None greater than rubbing shoulders with Messi, the Barcelona attacking midfielder voted as the player of the tournament.
"It lived up and exceeded the expectations, it was a dream come true wherever a World Cup would be, let alone in the spiritual home of football in Brazil,'' Williams said.
"When I was the fourth official, I had to do the checks in the dressingroom and I walked straight past Messi as I walked in.
"You can't afford to be awestruck because if you are you're not doing your job properly.
"He's just another bloke with a number on his back.''
Williams and his assistants, Matthew Cream and Hakan Anaz, were based in Rio de Janeiro during the tournament.
They had to wait until the 26th match until they got the call-up for the game between Ecuador and Honduras at Curitiba, with Ecudaor prevailing 2-1.
It was then off to Sao Paulo for Belgium's 1-0 win against the Korea Republic before getting the nod for the round of 16 match between Costa Rica and Greece.
Williams only found out during a visit to see the Christ the Redeemer statue that he and his assistants would be flying to Recife the following day.
Costa Rica progressed to the quarter-finals after winning the penalty shoot-out 5-3 when scores were tied at 1-all after 120 minutes.
"It was something pretty cool to be involved in,'' Williams said.
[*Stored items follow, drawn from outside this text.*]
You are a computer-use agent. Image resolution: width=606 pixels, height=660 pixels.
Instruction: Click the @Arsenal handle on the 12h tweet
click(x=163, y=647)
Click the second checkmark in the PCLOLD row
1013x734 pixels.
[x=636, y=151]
"There's pressure in any match you do at the World Cup and let alone a knock-out match.
"You know what it means to the countries, but again you just prepare the best you can.''
The 37-year-old will return to his day job as a physical education teacher at Belconnen High School next week before preparing for the upcoming A-League season.
He then hopes to be chosen for the Asian Cup to be held in Australia in January next year, especially since Canberra will host seven games including a quarter-final.
"It would be fantastic to be appointed to my second Asian Cup and for my friends and family to see me do an international live,'' Williams said.
"That would be wonderful, but I'm not getting ahead of myself, I haven't been selected yet.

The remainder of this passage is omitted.